Darren Aronofsky, si pragmatique et si fataliste à travers ses œuvres, ne semblait pas le client idéal pour adapter ce chapitre de la Bible. D'une part parce qu'il ne parait pas profondément croyant, quoiqu'il reste un américain, et d'autre part car le genre "aventure-fantastique" n'a jamais été son cheval de bataille. C'est sur ce point précis malgré tout que le projet "Noé" peut susciter de l’intérêt.
Hormis le casting, les premières images dévoilées étaient la vraie promesse d'un film "spectacle". D'entrée de jeu il s'agit effectivement d'une claque visuelle. L'adaptation faite par Darren Aronofsky emprunte bien un chemin homérique prenant le parti du spectaculaire. Une épopée au décor aussi fantaisiste et lumineux que "The Foutain".
La comparaison peut paraître étrange, mais dans un certain sens "Noé" suit l'épique "Man of Steel". Comme l'adaptation de Zack Snyder, celle-ci prend le temps de poser le mythe avant d'afficher hâtivement les incontournables. Mais surtout c'est à nouveau une œuvre aux effets-spéciaux fascinants. Un univers visuel fabuleux (le plan crépusculaire avec les ombres de Russel Crowe et Jennifer Connelly en est le summum), avec de grosses lacunes tout de même. L'utilisation d'images de synthèse peut s'avérer aussi efficace qu’affligeante. Les anges déchus ont par moments très fière allure et par d'autres le mouvement exubérant. Les animaux aussi manquent cruellement de crédibilité. Dommage car pour du reste, Darren Aronofsky fait la part belle au naturalisme et à la nature. En utilisant son habituel enchaînement ultra rapide d'images, il accélère subtilement son récit et donne une vision évoluée et organique des origines du monde. Il reste en revanche dans un aspect très chimérique, voir clairement onirique, quand il évoque le jardin d'Eden.
Pour les plus athées, il est plutôt possible de voir ce "Noé" comme une odyssée fantastique dans la lignée du "Seigneur des anneaux", ou autres histoires légendaires. Bien que probablement fidèle au livre le plus vendu au monde, le texte aurait pu être plus imbuvable dans la doctrine.

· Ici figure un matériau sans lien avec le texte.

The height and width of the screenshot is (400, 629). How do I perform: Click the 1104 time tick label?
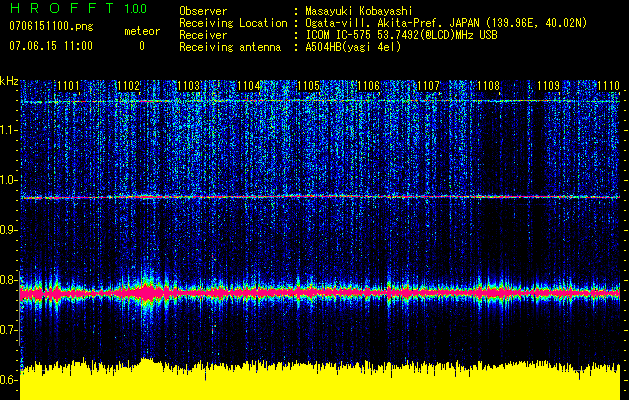[x=248, y=87]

Le fond du propos reste néanmoins rébarbatif et surtout extrêmement superficiel. Le mythe traite d'abord de la bonté et des pêchés de l'humanité. Toute l’ambiguïté de celle-ci est quand même plutôt bien ressentie. Les différents personnages complètent assez bien la palette de l'être humain dans ses travers, ses inquiétudes, sa singularité et surtout sa complexité. Mais cela reste léger et approximatif. Ensuite, le récit pose plus précisément la question de la dangerosité de l'Homme et donc de celle de faire perdurer la race. Dans la situation que tout le monde connait, l'humanité est menacée, Noé se fait le maître de son destin et croit en la nécessité de la condamner. La contradiction à cette ineptie est là mais pas toujours bien aboutie. La présence d'Emma Watson et Jennifer Connelly (et de leurs rôles) est la réponse un peu sauve-tout à cette platitude. Elles incarnent la vie et sa belle spontanéité, mais surtout l'amour. C'est un peu mielleux, mais Ila et Naameh allègent le récit et l'ambiance assez lourdingues.
C'est un réel plaisir de revoir la vedette des années 90 dans un registre tout autre que "Requiem for a Dream". Pour ce qui est de celle qui fût longtemps Hermione Granger, elle continue de confirmer sa capacité à s'extirper de ce rôle et reste une actrice relativement prometteuse. Anthony Hopkins et Russel Crowe sont dans la facilité et ne sont pas franchement méconnaissables.
Pas profondément éblouissant dans son texte ni sa transposition, mais franchement distrayant dans son rendu visuel survolté et spectaculaire.